**TASK REQUIREMENTS:**
Print the listing below from its opening line through the line holding "Task: Click the Nueva logo in the header", both ends included.

**LISTED RECORDS:**

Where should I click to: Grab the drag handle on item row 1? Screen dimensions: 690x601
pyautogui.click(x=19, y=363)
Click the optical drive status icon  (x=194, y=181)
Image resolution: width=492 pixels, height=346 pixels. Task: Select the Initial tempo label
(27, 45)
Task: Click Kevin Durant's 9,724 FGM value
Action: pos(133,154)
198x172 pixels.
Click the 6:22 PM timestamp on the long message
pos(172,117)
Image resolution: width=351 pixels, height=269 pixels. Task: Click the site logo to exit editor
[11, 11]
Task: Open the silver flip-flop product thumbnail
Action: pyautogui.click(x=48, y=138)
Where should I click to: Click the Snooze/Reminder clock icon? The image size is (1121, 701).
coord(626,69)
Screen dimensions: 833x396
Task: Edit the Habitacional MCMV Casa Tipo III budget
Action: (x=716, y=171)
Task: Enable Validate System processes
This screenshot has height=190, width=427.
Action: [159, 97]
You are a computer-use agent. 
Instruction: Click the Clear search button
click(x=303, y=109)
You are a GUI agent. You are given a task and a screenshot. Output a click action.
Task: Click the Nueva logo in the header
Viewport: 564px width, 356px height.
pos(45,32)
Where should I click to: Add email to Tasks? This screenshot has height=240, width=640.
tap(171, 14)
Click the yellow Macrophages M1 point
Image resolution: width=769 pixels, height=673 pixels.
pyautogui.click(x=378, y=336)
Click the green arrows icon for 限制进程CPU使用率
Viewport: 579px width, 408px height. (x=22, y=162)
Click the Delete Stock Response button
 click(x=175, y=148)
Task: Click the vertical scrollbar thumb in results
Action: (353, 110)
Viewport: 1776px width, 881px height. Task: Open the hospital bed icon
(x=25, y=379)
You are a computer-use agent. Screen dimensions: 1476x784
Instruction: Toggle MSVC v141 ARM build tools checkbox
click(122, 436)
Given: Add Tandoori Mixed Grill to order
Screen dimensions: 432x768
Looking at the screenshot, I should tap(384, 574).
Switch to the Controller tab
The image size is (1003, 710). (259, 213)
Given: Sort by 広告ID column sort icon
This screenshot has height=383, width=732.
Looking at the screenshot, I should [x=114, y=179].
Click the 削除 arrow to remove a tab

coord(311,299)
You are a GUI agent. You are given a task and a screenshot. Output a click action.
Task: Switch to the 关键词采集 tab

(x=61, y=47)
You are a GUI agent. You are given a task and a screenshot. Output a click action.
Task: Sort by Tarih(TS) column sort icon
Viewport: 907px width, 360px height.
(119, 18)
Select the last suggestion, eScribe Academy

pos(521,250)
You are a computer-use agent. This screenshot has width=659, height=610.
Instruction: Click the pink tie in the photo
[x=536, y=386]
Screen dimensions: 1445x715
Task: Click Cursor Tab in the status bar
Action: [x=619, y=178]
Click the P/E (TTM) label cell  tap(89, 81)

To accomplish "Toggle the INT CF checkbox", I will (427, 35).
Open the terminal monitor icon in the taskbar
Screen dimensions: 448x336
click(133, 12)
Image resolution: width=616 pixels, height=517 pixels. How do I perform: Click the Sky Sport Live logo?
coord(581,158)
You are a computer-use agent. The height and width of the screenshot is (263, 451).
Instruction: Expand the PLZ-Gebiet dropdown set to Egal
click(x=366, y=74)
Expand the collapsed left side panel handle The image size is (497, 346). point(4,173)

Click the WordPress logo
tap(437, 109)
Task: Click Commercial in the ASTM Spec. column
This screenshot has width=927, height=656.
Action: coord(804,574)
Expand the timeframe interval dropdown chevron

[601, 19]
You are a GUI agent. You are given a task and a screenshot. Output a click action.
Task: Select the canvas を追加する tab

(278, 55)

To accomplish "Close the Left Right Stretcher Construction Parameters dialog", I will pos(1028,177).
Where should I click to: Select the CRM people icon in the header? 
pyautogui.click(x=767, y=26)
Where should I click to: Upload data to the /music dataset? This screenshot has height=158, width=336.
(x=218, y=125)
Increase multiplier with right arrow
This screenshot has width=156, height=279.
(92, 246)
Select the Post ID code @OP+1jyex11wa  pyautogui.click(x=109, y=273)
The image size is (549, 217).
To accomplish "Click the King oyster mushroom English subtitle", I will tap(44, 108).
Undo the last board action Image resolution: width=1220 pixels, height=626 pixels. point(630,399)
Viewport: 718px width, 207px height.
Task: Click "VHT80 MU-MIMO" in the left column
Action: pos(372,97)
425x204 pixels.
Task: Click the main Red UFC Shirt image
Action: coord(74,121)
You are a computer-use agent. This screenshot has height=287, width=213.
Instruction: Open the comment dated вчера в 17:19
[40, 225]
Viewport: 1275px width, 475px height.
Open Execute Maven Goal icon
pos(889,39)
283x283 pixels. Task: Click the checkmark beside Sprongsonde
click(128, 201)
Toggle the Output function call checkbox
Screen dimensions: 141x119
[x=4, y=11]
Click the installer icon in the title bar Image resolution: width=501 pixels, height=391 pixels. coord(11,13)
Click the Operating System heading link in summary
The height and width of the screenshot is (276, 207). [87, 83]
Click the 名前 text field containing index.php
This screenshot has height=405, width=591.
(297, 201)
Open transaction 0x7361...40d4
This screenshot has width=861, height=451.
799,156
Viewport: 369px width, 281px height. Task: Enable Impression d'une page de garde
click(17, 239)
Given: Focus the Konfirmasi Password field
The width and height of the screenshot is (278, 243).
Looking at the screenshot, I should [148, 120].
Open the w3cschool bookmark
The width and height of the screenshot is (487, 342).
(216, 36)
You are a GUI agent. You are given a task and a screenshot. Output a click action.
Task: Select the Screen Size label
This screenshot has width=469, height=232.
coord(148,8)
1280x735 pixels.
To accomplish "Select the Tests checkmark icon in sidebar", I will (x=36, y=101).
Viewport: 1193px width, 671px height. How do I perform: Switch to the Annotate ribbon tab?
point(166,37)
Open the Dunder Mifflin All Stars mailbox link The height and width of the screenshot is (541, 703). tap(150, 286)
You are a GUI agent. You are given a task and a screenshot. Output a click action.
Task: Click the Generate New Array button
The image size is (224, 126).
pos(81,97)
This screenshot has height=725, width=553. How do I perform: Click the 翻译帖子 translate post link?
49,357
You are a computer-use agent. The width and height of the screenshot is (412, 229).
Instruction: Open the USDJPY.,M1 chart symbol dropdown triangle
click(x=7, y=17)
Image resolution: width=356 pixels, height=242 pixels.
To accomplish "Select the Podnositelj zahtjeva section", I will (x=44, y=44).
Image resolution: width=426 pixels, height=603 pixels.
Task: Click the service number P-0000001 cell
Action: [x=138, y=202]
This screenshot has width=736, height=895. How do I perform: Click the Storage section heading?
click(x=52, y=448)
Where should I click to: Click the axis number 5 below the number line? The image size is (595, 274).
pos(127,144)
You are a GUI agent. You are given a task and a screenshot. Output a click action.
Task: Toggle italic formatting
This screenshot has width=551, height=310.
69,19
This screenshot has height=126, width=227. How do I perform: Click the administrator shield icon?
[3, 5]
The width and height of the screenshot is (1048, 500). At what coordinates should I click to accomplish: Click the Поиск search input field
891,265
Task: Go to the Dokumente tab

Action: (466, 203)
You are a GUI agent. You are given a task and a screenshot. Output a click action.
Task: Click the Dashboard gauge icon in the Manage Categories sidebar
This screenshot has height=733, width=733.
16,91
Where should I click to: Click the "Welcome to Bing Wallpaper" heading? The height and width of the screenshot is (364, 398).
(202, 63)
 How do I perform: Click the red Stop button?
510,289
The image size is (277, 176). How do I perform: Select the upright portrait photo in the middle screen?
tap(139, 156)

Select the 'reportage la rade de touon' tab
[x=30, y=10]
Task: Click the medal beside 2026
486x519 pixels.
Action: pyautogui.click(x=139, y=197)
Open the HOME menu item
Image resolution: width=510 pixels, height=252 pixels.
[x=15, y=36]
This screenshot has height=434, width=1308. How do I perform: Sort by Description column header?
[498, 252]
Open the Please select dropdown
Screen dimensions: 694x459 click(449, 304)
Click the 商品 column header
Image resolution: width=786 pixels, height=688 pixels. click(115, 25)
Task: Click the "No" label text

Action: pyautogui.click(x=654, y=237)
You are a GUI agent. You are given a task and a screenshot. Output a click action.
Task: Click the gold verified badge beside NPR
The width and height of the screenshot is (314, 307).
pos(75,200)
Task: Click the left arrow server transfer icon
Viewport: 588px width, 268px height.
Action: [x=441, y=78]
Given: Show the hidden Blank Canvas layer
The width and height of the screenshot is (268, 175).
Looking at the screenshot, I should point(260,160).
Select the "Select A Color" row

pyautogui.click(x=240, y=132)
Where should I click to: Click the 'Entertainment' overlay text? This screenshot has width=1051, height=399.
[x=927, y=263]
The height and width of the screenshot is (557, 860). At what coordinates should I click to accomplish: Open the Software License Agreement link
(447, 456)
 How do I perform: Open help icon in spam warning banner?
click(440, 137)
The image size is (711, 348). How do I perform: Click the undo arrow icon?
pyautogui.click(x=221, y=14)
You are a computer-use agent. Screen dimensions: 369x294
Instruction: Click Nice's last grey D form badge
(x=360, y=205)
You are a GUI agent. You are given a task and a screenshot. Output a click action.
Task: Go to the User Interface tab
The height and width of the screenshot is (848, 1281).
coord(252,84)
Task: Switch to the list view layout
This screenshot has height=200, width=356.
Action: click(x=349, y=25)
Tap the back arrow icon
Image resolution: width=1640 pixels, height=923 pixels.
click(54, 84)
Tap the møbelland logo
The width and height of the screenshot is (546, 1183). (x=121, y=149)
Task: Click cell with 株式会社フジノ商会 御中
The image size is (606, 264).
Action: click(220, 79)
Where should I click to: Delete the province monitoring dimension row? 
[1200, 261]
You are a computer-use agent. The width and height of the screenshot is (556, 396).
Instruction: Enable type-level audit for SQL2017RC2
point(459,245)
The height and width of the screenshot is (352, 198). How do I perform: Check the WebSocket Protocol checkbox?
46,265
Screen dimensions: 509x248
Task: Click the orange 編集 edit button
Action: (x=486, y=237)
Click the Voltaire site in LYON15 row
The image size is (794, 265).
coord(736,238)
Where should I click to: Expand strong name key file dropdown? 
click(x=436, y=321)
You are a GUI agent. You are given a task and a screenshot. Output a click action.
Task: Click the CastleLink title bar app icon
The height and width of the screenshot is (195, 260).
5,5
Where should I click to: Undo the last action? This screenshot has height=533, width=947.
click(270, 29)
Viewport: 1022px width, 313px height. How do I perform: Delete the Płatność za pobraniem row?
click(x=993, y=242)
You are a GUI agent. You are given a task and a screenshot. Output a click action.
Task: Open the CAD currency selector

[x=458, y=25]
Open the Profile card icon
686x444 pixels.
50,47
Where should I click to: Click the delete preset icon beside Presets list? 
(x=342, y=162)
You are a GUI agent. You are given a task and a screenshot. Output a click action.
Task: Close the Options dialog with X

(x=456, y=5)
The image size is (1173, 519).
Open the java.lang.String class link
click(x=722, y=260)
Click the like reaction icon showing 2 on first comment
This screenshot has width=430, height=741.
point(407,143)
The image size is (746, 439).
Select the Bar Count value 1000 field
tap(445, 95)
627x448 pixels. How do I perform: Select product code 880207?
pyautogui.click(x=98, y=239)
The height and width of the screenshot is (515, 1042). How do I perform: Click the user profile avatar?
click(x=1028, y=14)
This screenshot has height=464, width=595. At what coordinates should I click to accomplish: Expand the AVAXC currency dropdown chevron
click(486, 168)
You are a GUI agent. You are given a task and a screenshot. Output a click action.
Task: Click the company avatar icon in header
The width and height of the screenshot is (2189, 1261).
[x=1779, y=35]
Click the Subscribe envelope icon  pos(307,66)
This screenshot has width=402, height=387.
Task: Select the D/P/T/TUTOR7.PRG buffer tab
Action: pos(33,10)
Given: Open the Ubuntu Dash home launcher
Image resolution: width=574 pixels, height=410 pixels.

**ANSWER SPACE:**
Where should I click to: Grab the drag handle on item row 1? Screen dimensions: 690x601
pyautogui.click(x=19, y=363)
Click the optical drive status icon  (x=194, y=181)
Image resolution: width=492 pixels, height=346 pixels. Task: Select the Initial tempo label
(27, 45)
Task: Click Kevin Durant's 9,724 FGM value
Action: pos(133,154)
198x172 pixels.
Click the 6:22 PM timestamp on the long message
pos(172,117)
Image resolution: width=351 pixels, height=269 pixels. Task: Click the site logo to exit editor
[11, 11]
Task: Open the silver flip-flop product thumbnail
Action: pyautogui.click(x=48, y=138)
Where should I click to: Click the Snooze/Reminder clock icon? The image size is (1121, 701).
coord(626,69)
Screen dimensions: 833x396
Task: Edit the Habitacional MCMV Casa Tipo III budget
Action: (x=716, y=171)
Task: Enable Validate System processes
This screenshot has height=190, width=427.
Action: [159, 97]
You are a computer-use agent. 
Instruction: Click the Clear search button
click(x=303, y=109)
You are a GUI agent. You are given a task and a screenshot. Output a click action.
Task: Click the Nueva logo in the header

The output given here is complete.